Lucene has megamorphic method calls in hot code paths
If you spent time looking into performance of Java programs, you may be familiar with the fact that megamorphic call sites are not eligible to inlining. And inlining is important because it gives more context to the compiler, which can then apply even more optimizations, including auto-vectorization and other optimizations that can make a big difference.

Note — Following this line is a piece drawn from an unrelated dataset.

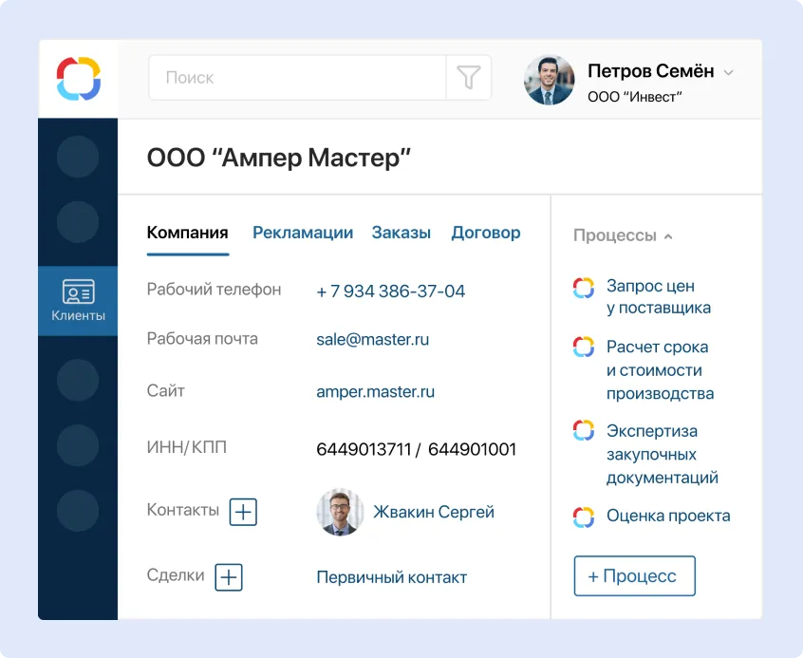Image resolution: width=803 pixels, height=658 pixels.
Task: Switch to the Заказы tab
Action: pyautogui.click(x=402, y=232)
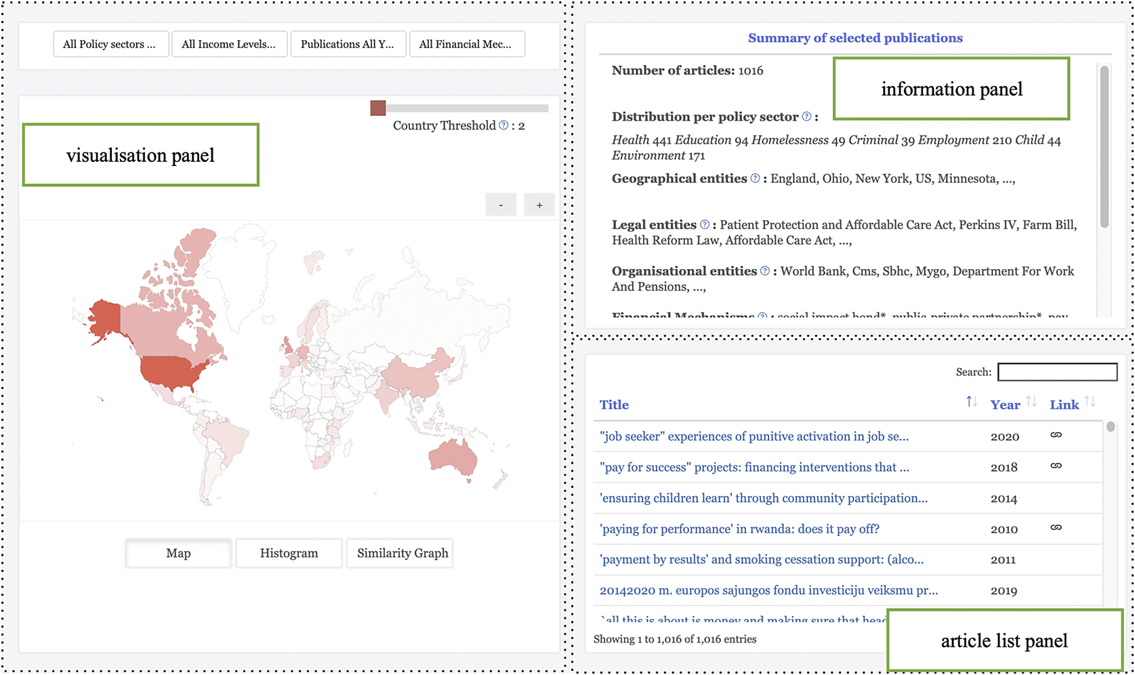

Because Lucene allows adding any Query
as a clause of a BooleanQuery
, call sites of DocIdSetIterator#nextDoc
and DocIdSetIterator#advance
are often polymorphic. One solution would be to specialize the query evaluation logic more. For now, Lucene focused on:
- reducing polymorphism so that term queries would always create a single type of
DocIdSetIterator
for a givenBooleanQuery
, - ensuring that call sites of
DocIdSetIterator#nextDoc
andDocIdSetIterator#advance
would be bimorphic at most, so that they are eligible to inlining. If the provided iterator is not the iterator of a term query, it gets wrapped. So the call site always sees either an iterator of aTermQuery
or this generic wrapper.
These two changes combined contributed a 25% speedup to OrHighHigh
and a 30% speedup to AndHighHigh
, which respectively compute the top-100 hits of a disjunctive and conjunctive query on two high-frequency terms.
Fewer abstraction layers
This is especially noticeable on phrase queries. While Lucene evaluates phrase queries through its PostingsEnum
abstraction that gives one position at a time and maintains buffers that are periodically refilled from the Directory
, Tantivy simply loads all positions in memory once per document. Evaluating phrase queries then boils down to intersecting sorted arrays, something that the compiler likely heavily optimizes.
Conclusion
When working on performance, it’s often hard to know whether you have room for improvement and how much. Tantivy has been very helpful from this perspective by giving targets to Lucene that should be achievable given how much Lucene and Tantivy share architecture-wise.
While recent versions of Lucene (10.2 at the time of writing this post) have recovered a good share of the performance difference on many queries and collection types, it is still noticeably slower on some of them, notably phrase queries and exhaustive evaluation with scores (TOP_100_COUNT
). There is a lot of work left to do, and hopefully we can have even more queries and collection types when Lucene is on par or faster in the future.